Pelosi in dispute with CIA over interrogation

WASHINGTON, (Reuters) – The top Democrat in the U.S.  House of Representatives yesterday got into a public dispute  with the CIA over what she knew about harsh interrogation  techniques in 2002, in the latest twist in a Washington  political furor.

House Speaker Nancy Pelosi, responding to a CIA report that  said she had been briefed on interrogation methods that she now  condemns but did not at the time, accused the CIA of not  telling the truth at a dramatic Capitol Hill news conference.

“The CIA was misleading the Congress,” Pelosi said.

Pelosi’s struggle to retain her credibility is part of a  controversy over how far to pursue Bush-era interrogation  procedures that threatens to divert Democrats from President  Barack Obama’s economic agenda.

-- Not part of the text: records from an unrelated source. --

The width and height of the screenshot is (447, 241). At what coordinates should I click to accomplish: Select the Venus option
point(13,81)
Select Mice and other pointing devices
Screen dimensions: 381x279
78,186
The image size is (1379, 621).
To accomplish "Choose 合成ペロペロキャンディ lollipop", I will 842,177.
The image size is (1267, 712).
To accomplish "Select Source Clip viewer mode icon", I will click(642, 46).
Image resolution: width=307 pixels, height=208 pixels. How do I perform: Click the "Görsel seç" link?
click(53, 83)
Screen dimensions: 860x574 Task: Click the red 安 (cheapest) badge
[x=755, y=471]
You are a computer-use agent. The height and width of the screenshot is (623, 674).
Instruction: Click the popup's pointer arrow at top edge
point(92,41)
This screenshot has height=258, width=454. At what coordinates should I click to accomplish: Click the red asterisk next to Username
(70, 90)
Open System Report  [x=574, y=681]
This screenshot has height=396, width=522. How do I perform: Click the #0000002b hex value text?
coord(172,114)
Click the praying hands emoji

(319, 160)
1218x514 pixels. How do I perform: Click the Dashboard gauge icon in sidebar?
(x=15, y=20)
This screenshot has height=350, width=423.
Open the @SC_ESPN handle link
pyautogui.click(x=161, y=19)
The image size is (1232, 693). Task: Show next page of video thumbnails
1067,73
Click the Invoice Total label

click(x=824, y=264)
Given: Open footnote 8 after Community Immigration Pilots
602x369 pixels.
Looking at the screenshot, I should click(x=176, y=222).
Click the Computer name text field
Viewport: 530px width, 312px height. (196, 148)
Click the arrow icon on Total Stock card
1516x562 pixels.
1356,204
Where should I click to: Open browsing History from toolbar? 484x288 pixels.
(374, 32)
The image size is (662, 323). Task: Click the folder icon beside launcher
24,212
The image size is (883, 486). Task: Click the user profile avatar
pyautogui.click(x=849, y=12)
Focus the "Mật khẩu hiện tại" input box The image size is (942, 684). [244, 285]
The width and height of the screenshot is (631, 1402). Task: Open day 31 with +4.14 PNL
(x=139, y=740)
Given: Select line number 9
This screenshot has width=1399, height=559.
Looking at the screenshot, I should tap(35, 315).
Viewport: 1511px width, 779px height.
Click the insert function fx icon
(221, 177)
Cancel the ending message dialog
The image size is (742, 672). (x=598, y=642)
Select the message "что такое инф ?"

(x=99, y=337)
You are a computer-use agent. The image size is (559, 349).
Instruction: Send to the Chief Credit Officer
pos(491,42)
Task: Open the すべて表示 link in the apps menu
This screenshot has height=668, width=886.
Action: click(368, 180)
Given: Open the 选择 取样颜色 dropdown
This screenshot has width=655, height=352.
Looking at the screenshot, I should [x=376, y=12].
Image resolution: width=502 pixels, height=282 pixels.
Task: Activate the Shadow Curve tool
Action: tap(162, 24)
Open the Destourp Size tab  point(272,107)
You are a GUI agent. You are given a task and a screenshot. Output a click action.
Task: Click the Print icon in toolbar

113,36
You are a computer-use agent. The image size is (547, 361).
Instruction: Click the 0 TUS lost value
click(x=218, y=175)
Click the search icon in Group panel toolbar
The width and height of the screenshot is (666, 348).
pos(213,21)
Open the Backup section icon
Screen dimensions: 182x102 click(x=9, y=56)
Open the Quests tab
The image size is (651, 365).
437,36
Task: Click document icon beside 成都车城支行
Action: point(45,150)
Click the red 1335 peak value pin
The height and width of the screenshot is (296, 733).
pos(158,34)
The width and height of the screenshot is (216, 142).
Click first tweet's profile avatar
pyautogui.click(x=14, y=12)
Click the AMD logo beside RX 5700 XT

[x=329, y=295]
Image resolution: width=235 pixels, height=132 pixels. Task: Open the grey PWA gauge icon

The debate over interrogation methods has become a source  of tension as liberals press Obama for the prosecution of Bush  officials and Republicans insist the techniques produced  intelligence that helped avert other Sept. 11-style attacks.

The CIA last week contradicted Pelosi, saying she had been  told about the use of methods such as waterboarding, or  simulated drowning, in a September 2002 briefing.

The spy agency issued a chart saying Pelosi, then the top  Democrat on the House Intelligence Committee, and Porter Goss,  then the panel’s chairman, were given “a description of the  particular EITs (enhanced interrogation techniques) that had  been employed.”

A besieged Pelosi told reporters she had only been told  that the Bush administration had legal opinions that concluded  the use of these procedures were legal, not that the tactics  had been used. “The only mention of waterboarding at that  briefing was that it was not being employed,” she said.

The CIA said then it had not used them yet when in fact  they had already been used, Pelosi said.